= TUGAS ANDA =
Tuliskan lanjutan teks tentang emosi investor dan kerugian Newton di pasar saham, dimulai tepat setelah kalimat terakhirnya.

= TEKS YANG DIBERIKAN =
= = = = = = =

Itu sebabnya, Benjamin Graham, mahaguru investor nilai (value investing), mengatakan, musuh terbesar investor dalam dunia investasi ialah emosinya. Ketidakmampuan mengendalikan emosi kerap membuat investor terjungkal. Bahkan yang paling jenius sekalipun.
Ketidakmampuan dalam mengendalikan emosi ini pernah dialami Sir Issac Newton, fisikawan jenius penemu teori gravitasi itu. Pada 1720, dengan kalkulasi matematikanya yang hebat, dia mendapatkan keuntungan besar dari investasi di saham Sea South Company. Namun, karena ia melihat harga sahamnya masih terus melonjak naik, akhirnya emosinya terpantik.
Baca juga Generasi Z Bermain Saham
Dia pun terjebak dalam euforia. Dia menggandakan modalnya. Namun, bukan keuntungan yang diperoleh, sebaliknya kebuntungan besar, karena harga saham anjlok sangat dalam. Pengalaman pahit itu membuat Newton menarik pelajaran berharga dengan berkata bahwa dirinya bisa menghitung dan memperkirakan pergerakan benda-benda langit, tetapi tidak bisa memperkirakan kegilaan orang. Euforia yang berlebihan itulah yang ia sebut dengan kegilaan.

= = = = = = =

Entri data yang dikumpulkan
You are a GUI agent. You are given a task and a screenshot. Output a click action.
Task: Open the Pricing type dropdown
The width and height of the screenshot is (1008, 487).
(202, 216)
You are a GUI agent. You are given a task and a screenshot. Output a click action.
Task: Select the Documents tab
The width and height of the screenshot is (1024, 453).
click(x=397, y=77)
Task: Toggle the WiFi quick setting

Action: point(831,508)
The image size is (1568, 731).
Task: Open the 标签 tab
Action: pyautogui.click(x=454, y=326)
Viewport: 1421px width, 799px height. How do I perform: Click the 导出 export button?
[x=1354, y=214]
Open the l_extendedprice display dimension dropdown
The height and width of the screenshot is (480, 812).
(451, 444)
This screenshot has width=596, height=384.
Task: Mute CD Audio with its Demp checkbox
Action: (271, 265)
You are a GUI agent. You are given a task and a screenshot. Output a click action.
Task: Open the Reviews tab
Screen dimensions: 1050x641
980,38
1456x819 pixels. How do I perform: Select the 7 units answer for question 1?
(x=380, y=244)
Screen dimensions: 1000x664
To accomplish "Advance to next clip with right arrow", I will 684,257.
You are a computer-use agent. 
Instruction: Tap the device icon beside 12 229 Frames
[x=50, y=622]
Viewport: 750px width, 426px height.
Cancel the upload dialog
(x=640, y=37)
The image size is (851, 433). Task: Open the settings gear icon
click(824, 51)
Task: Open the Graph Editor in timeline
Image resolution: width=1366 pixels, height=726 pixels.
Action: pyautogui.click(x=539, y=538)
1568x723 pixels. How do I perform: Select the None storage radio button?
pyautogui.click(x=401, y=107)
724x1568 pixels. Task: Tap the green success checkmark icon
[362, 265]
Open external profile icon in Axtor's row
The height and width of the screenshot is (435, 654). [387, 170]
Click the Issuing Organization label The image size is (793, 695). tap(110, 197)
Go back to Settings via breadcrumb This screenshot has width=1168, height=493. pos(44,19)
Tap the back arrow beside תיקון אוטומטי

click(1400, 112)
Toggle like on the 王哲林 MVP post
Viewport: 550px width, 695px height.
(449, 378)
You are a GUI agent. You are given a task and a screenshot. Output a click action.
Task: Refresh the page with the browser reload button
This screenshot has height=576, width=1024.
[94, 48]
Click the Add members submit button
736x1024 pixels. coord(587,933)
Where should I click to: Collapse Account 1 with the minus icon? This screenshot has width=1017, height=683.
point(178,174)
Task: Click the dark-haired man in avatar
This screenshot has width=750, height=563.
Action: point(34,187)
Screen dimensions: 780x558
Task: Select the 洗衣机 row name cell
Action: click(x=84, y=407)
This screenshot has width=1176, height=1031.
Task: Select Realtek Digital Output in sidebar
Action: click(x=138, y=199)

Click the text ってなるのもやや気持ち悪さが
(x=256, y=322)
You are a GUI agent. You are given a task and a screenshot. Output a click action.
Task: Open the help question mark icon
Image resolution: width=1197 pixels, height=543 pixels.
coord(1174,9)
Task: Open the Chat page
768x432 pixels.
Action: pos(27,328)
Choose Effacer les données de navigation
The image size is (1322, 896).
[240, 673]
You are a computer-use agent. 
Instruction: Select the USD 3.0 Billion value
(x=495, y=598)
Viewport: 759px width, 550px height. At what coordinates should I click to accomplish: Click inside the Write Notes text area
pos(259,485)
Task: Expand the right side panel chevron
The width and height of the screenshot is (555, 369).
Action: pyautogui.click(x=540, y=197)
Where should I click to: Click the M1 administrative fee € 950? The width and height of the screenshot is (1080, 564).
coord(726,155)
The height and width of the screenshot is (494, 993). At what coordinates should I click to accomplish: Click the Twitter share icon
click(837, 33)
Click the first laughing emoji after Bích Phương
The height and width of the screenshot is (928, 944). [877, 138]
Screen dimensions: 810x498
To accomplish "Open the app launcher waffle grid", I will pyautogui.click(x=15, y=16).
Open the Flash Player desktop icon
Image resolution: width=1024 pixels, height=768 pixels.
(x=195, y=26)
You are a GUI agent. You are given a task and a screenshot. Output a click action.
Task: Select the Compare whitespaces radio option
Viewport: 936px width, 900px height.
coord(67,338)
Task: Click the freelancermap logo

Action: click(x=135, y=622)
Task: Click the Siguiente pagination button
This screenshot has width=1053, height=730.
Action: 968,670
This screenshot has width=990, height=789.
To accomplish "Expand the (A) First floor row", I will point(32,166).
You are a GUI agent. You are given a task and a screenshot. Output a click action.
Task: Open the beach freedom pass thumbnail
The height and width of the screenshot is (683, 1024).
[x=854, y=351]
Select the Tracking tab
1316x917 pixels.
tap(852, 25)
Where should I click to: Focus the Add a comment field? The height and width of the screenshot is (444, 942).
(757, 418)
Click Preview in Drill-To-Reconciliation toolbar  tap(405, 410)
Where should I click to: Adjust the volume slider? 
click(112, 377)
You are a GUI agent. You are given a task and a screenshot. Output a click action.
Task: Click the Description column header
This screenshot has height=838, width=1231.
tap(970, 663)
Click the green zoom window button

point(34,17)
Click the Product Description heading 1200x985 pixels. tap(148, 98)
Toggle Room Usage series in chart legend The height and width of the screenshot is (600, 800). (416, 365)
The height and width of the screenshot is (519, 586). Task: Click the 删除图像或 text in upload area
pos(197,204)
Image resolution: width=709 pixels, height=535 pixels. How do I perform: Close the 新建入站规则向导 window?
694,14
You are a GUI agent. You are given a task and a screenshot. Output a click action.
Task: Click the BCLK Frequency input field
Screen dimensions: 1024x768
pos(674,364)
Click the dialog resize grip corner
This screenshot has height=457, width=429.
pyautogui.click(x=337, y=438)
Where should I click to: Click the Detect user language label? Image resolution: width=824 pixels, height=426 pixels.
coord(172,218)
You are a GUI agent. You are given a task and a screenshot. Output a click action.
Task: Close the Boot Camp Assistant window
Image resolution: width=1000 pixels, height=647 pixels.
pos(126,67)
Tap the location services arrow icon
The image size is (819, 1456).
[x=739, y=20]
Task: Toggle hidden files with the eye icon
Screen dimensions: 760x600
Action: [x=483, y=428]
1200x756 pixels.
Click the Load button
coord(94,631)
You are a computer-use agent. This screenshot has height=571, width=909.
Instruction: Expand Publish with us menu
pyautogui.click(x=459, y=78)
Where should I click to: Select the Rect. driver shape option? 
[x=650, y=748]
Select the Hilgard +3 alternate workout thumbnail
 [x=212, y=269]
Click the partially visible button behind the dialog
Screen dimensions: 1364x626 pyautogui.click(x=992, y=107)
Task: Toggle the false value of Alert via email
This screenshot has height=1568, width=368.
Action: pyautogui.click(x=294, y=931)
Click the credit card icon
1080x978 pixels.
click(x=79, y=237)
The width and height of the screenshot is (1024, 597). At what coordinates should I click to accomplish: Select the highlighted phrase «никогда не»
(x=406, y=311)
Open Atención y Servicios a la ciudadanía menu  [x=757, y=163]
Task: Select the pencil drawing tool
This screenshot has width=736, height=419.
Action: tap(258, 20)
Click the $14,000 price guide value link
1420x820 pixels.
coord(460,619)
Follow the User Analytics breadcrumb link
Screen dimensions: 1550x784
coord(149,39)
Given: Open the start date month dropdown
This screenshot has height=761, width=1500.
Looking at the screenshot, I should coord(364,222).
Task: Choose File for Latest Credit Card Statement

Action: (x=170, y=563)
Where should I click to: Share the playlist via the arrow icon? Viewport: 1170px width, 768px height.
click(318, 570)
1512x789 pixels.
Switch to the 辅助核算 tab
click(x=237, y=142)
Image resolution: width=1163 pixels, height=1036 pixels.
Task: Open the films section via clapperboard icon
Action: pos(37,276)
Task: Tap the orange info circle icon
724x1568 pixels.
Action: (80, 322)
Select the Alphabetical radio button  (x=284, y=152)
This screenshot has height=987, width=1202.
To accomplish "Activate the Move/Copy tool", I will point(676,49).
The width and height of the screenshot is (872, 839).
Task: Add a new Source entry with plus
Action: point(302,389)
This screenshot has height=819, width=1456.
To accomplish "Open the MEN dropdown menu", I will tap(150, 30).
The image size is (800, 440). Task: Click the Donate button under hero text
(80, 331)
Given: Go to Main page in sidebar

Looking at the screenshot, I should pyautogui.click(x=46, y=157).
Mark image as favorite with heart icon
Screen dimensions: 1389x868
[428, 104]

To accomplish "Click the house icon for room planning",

= = = = = = =

= HASIL TUGAS =
Pelajaran dari Newton itulah yang kerap menjadi anekdot di dunia investasi ketika banyak orang yang mengalami kerugian besar karena tak bisa mengendalikan emosinya. Yang hanya selalu mengharapkan keuntungan besar dan cepat tanpa pernah memperhitungkan risiko di baliknya.
Bukankah hal ini juga yang kerap membuat korban investasi bodong berjatuhan setiap tahunnya?
Oleh sebab itu, di tengah tingginya minat investor muda untuk berinvestasi sebagai sarana untuk meningkatkan kesejahteraan finansialnya, investor muda perlu memperlengkapi diri dengan pengetahuan dan literasi serta melatih diri untuk mengendalikan emosi.
Jika itu dilakukan dengan baik, niscaya kesejahteraan finansial itu bisa dinikmati secara berkesinambungan dalam jangka panjang. Jadilah investor cerdas yang tidak hanya mengikut arus. Selamat berinvestasi.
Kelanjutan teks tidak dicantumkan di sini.